I'm usually the first person to point out an assumption, but in some cases, the assumption is blatantly obvious. No one with a background of corporate IT would suggest installing a non-approved productivity suite, given the amount of shared docs that are used back and forth. If the company standard is to use Office XP, than that's what is to be used. If our assumptions are wrong, and you do understand corporate IT, then you'd see how foolish of a suggestion that was, laugh it off, and move along. Yes, we made an assumption...but you could either prove us right, or realize how far off-base the suggestion was...up to you.

By the way, my company has only 30 employees, and an entire staff of one for I.T, yet we have standards, policies, and rules that all employees follow.
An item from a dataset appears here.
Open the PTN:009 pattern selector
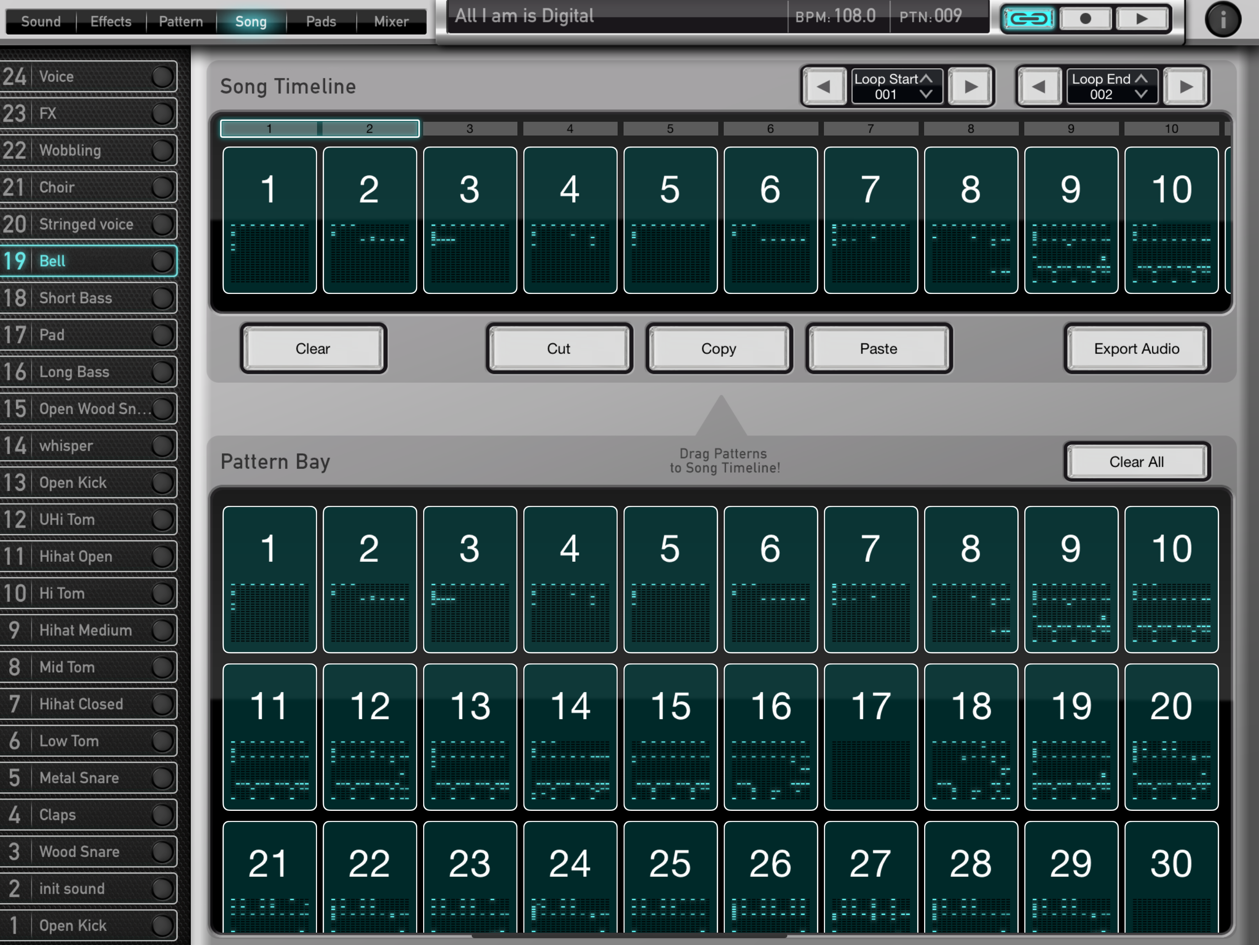 [x=931, y=16]

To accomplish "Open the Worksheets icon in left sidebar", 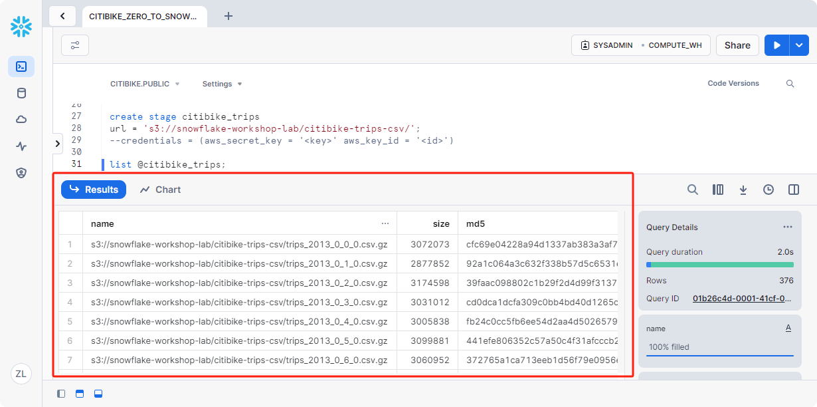I will [x=21, y=67].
I love how you guys signal out the suggestion of Open Office when in the same breath I also suggested 2007. I left the decision up to the OP, which then promptly refused all suggestions, including a repair of Office XP.
 
I was hesitant to post because this seems to have started a flame war, BUT, would the random files that she is having problems be excel files that were created in Office 07? I know there was an compatibility pack for office 03 to be able to properly open office 07 documents. I do not recall there being a compatibility pack for office XP. I may be way off base, but it is a possibility.

Fish :cool:
 
I was hesitant to post because this seems to have started a flame war, BUT, would the random files that she is having problems be excel files that were created in Office 07? I know there was an compatibility pack for office 03 to be able to properly open office 07 documents. I do not recall there being a compatibility pack for office XP. I may be way off base, but it is a possibility.

Fish :cool:
Actually, there is a compatibility pack for XP as well.
 
I was hesitant to post because this seems to have started a flame war, BUT, would the random files that she is having problems be excel files that were created in Office 07? I know there was an compatibility pack for office 03 to be able to properly open office 07 documents. I do not recall there being a compatibility pack for office XP. I may be way off base, but it is a possibility.

Fish :cool:

That is not the issue as these are all .xls files.